_Exercise requirements_
Only the lines from the one holding "Open the Start a GoFundMe link" to the end of the data should be echoed, exactly as they appear, minus the pictures.

(Stored records)
=== Section Start ===
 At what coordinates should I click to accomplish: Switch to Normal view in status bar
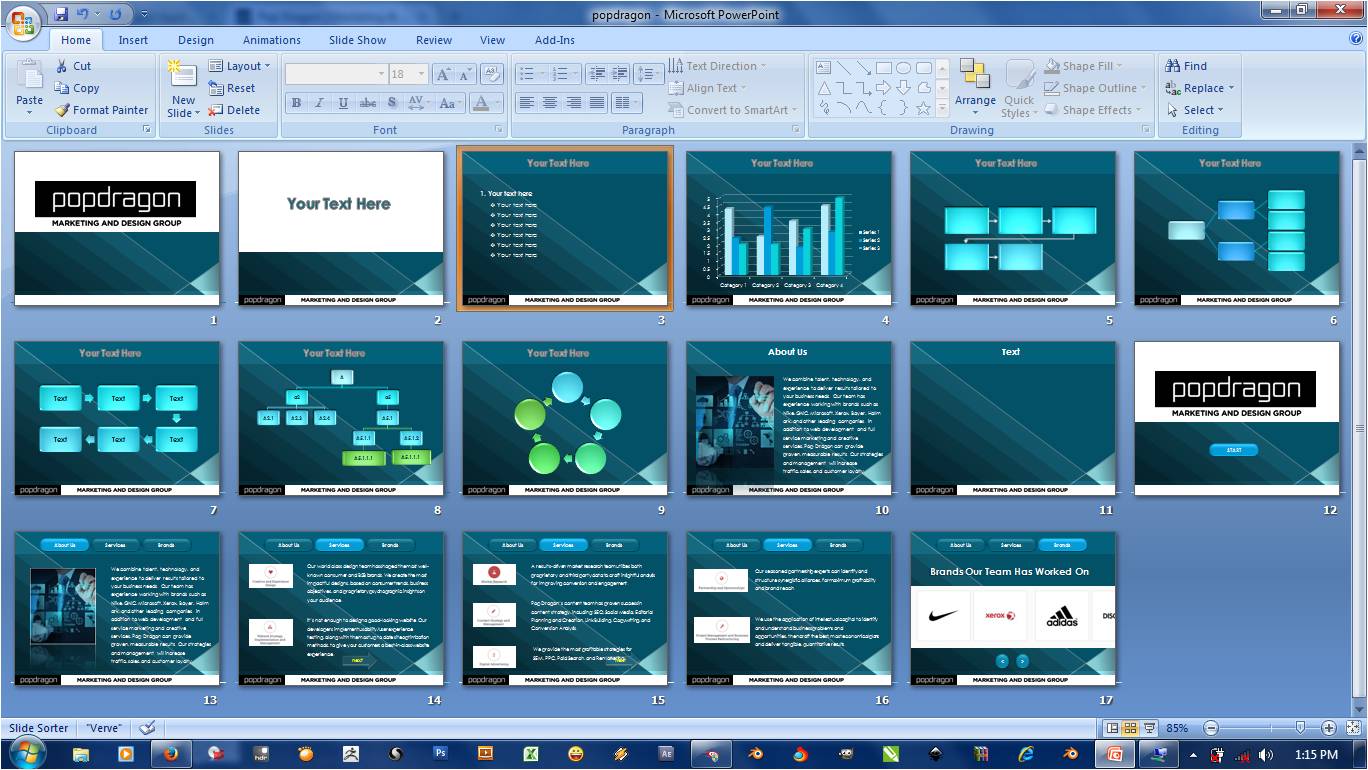coord(1112,728)
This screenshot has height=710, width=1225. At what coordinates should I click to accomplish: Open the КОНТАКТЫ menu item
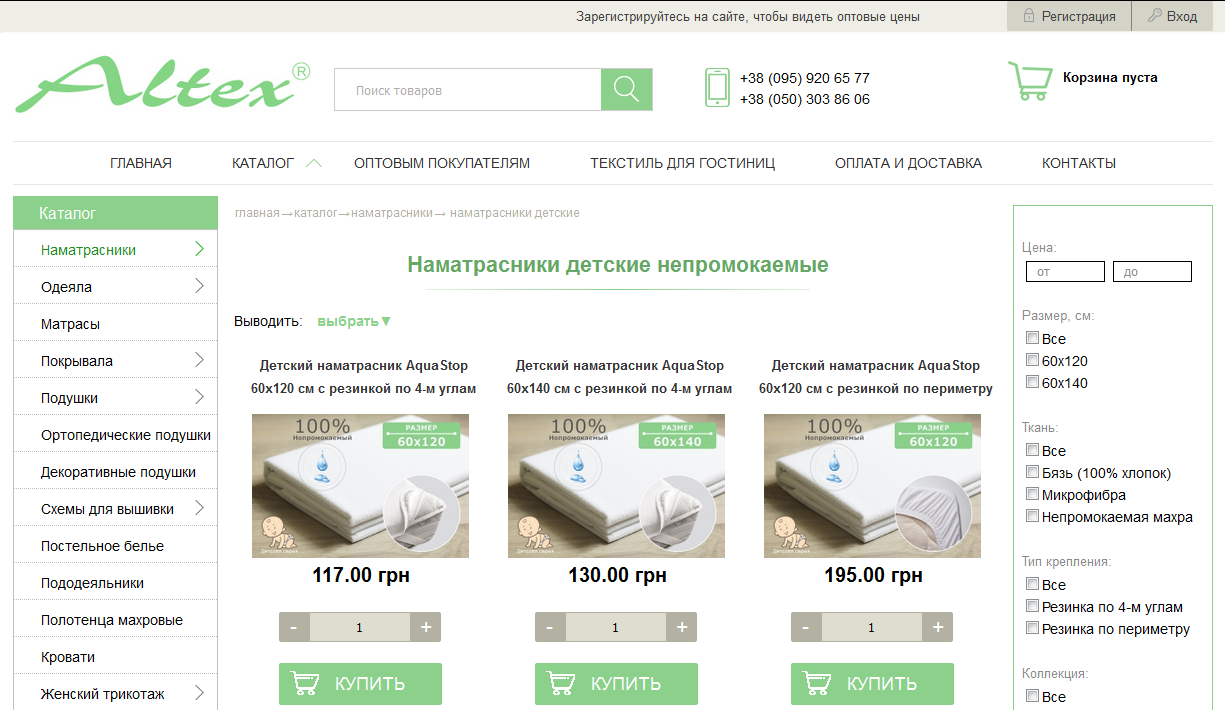point(1078,162)
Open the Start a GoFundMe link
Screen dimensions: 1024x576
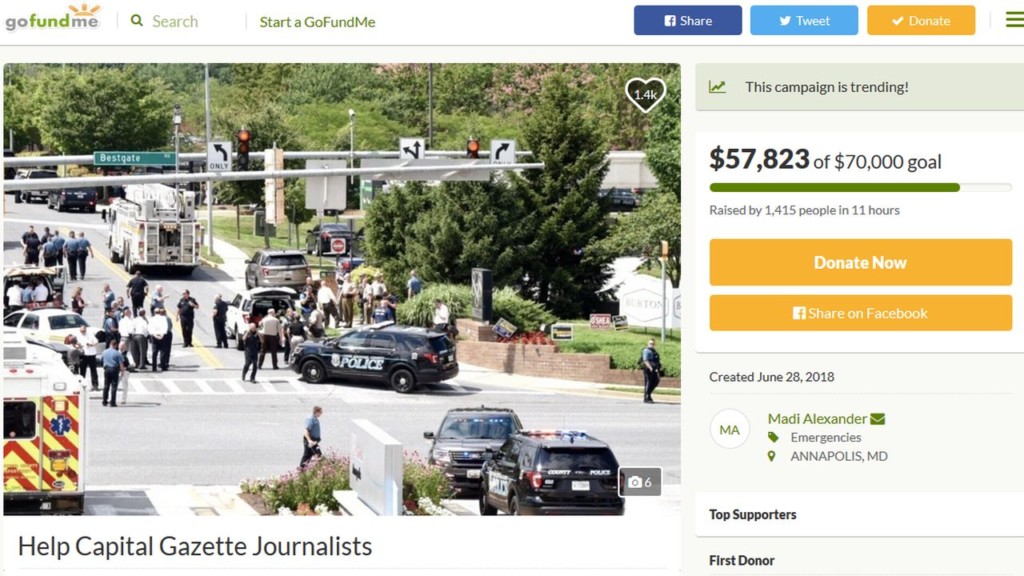pos(317,22)
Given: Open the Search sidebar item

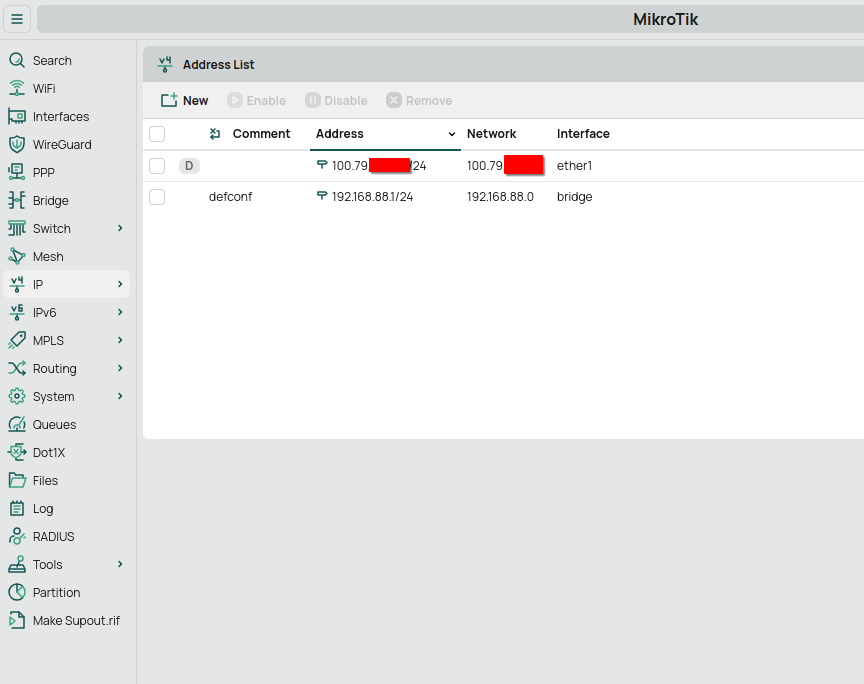Looking at the screenshot, I should pyautogui.click(x=51, y=61).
=== Section End ===
_Answer section_
Open the Start a GoFundMe link
Screen dimensions: 1024x576
pos(317,22)
Given: Open the Search sidebar item

Looking at the screenshot, I should pyautogui.click(x=51, y=61).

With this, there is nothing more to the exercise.